Record extracts Start Marker
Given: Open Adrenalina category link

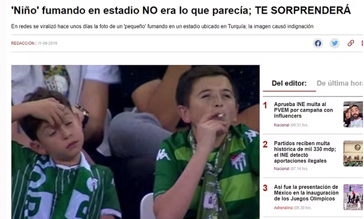Looking at the screenshot, I should (x=283, y=208).
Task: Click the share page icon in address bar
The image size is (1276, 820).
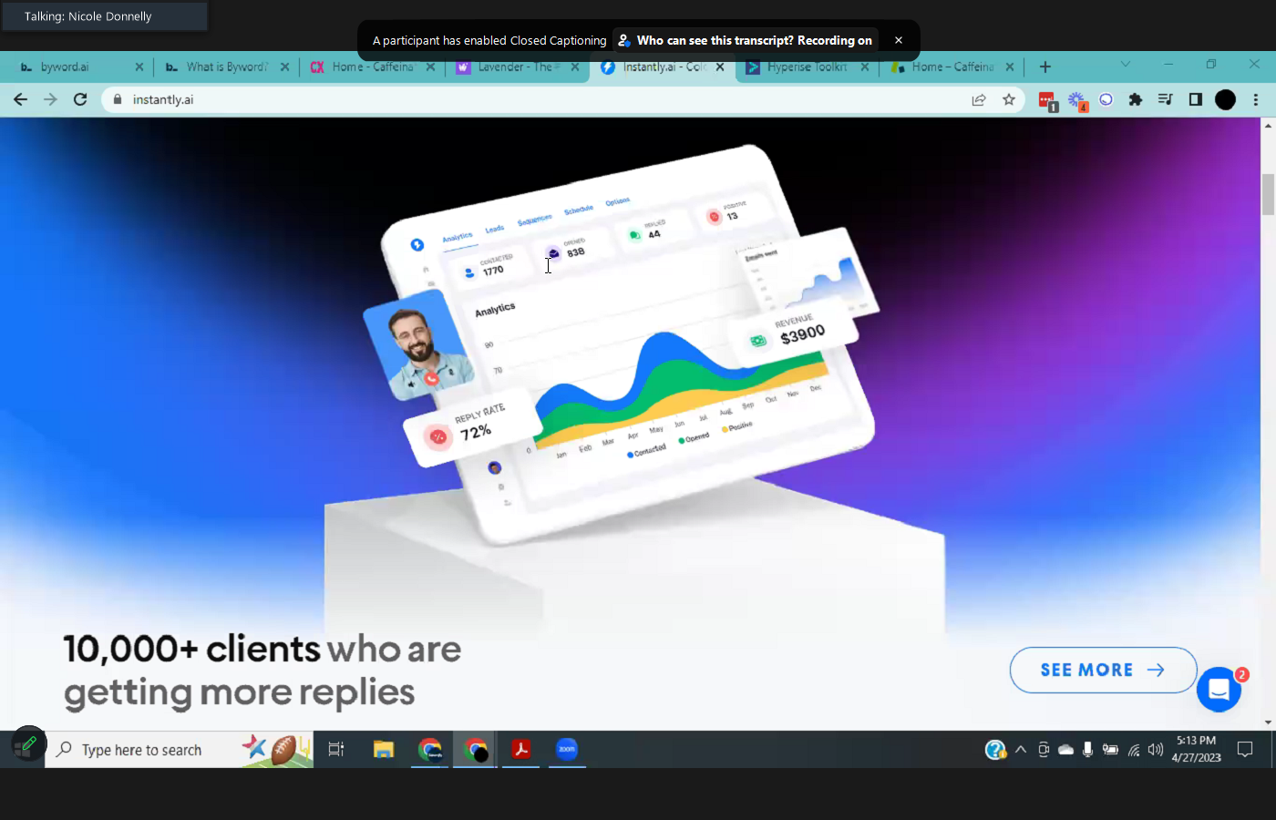Action: coord(979,99)
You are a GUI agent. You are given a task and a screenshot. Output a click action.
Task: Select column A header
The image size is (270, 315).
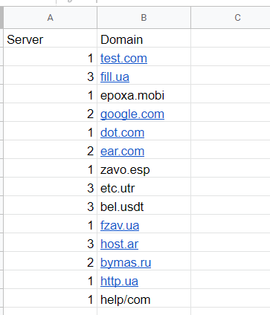50,18
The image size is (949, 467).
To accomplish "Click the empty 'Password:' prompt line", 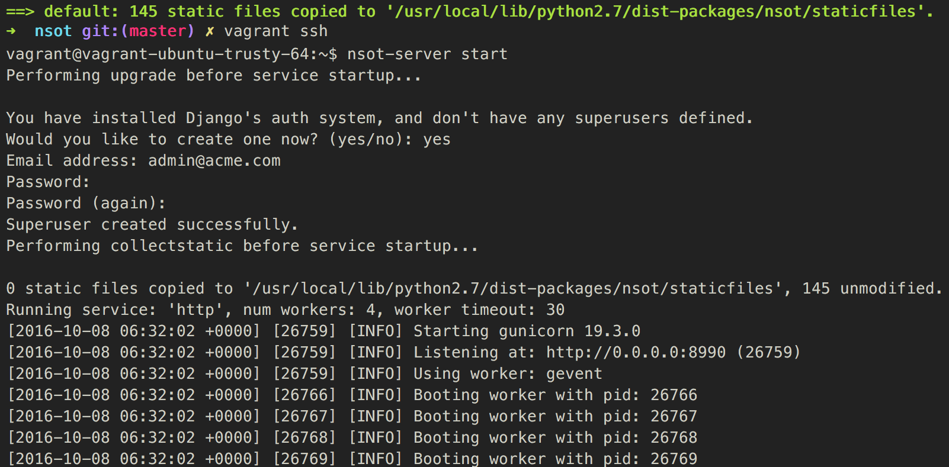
Record extracts End Marker
Copy out every entry above, character for character, excluding pictures.

Given: Open Adrenalina category link

Looking at the screenshot, I should (x=283, y=208).
Task: Click the share page icon in address bar
The image size is (1276, 820).
Action: coord(979,99)
You are a GUI agent. You are given a task and a screenshot. Output a click action.
Task: Select column A header
The image size is (270, 315).
50,18
The image size is (949, 467).
To accomplish "Click the empty 'Password:' prompt line", 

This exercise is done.